→ YOUR GOAL:
Would you tally how many lines in the records include the word "after"? Reply with the number only.

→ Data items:
□ □ □ □ □
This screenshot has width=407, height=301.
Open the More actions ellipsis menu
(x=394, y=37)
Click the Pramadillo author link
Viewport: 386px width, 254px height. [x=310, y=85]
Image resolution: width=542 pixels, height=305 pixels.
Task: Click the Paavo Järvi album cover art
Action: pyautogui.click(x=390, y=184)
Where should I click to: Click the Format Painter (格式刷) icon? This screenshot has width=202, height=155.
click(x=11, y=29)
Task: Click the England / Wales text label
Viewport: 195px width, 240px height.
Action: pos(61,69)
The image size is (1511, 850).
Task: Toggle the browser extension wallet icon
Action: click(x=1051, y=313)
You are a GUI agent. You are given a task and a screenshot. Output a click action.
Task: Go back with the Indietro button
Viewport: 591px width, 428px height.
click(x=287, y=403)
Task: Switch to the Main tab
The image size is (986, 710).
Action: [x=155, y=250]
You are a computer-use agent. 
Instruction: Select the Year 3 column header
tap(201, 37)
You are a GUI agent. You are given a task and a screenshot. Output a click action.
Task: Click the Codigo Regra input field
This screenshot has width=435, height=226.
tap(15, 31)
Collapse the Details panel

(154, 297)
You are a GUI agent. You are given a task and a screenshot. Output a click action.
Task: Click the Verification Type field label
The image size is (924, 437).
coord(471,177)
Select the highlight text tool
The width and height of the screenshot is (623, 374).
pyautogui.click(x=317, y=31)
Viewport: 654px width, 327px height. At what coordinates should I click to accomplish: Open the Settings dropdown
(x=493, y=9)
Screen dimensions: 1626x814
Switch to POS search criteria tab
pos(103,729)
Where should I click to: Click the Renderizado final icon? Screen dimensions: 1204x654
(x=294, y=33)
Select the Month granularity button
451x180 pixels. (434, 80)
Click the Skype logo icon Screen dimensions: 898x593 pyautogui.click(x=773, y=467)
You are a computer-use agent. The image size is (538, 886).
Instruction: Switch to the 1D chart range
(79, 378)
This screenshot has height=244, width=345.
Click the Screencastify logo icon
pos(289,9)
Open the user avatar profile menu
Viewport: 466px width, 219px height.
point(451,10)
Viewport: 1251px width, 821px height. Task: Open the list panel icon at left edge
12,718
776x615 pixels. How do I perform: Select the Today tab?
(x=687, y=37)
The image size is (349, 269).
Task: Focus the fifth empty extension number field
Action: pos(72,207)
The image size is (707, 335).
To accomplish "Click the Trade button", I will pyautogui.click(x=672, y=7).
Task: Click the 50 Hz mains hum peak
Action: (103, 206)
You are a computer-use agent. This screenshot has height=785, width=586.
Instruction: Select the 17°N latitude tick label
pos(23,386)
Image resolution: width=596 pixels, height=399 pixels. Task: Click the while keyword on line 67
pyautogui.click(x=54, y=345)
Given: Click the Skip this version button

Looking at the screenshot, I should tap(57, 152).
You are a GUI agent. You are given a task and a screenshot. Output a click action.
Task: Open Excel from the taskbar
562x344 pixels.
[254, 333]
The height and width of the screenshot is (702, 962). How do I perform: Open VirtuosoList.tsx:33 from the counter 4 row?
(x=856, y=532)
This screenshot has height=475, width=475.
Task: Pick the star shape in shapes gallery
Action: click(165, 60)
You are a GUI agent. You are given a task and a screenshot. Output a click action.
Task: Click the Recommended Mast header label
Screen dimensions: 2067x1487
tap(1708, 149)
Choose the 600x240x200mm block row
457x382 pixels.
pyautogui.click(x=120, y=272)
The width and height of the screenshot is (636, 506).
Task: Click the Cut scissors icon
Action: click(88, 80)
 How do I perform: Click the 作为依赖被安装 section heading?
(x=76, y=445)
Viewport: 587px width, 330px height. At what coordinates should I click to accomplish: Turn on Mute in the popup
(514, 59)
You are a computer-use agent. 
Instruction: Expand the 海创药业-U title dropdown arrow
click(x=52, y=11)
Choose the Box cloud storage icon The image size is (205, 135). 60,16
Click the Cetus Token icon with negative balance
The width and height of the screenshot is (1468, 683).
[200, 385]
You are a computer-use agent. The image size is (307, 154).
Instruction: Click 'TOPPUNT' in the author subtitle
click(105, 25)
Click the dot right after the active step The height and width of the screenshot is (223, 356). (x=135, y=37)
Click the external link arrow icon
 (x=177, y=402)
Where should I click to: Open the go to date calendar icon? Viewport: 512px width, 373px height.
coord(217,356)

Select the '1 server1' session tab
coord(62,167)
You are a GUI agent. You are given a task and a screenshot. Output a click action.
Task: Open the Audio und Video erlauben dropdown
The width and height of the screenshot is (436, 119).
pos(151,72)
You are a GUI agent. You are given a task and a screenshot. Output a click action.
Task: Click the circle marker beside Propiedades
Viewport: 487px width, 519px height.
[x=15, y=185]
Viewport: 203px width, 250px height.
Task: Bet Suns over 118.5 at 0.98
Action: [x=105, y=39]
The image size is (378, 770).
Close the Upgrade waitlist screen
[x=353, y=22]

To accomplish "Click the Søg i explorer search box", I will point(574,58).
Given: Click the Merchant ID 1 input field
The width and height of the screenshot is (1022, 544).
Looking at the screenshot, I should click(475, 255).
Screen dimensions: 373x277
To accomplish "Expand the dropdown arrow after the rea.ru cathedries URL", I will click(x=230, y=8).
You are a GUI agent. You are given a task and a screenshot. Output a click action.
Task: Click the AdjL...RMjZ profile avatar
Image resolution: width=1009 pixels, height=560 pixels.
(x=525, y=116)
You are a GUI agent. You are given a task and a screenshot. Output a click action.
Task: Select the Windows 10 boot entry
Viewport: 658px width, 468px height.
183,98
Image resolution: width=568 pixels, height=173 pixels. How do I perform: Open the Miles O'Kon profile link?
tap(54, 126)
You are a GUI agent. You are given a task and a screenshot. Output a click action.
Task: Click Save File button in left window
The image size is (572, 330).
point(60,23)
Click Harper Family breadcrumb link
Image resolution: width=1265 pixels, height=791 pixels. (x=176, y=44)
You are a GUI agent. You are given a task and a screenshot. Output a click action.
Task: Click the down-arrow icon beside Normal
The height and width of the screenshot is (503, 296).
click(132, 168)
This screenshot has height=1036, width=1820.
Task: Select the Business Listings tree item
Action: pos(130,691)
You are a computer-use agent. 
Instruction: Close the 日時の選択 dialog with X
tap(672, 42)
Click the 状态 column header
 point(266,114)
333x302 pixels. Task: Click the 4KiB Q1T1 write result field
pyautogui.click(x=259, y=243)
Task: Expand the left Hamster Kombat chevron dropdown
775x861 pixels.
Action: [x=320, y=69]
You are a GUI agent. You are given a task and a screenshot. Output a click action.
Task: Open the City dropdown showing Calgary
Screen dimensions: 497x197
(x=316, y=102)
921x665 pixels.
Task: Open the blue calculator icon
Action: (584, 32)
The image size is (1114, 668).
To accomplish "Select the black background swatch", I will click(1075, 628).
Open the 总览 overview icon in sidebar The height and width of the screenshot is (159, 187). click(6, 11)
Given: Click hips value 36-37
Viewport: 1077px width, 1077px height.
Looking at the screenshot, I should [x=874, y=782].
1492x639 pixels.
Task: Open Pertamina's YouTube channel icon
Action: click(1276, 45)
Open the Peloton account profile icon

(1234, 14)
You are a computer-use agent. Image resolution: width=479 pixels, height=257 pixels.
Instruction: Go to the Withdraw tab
□ □ □ □ □
→ OUTPUT:
2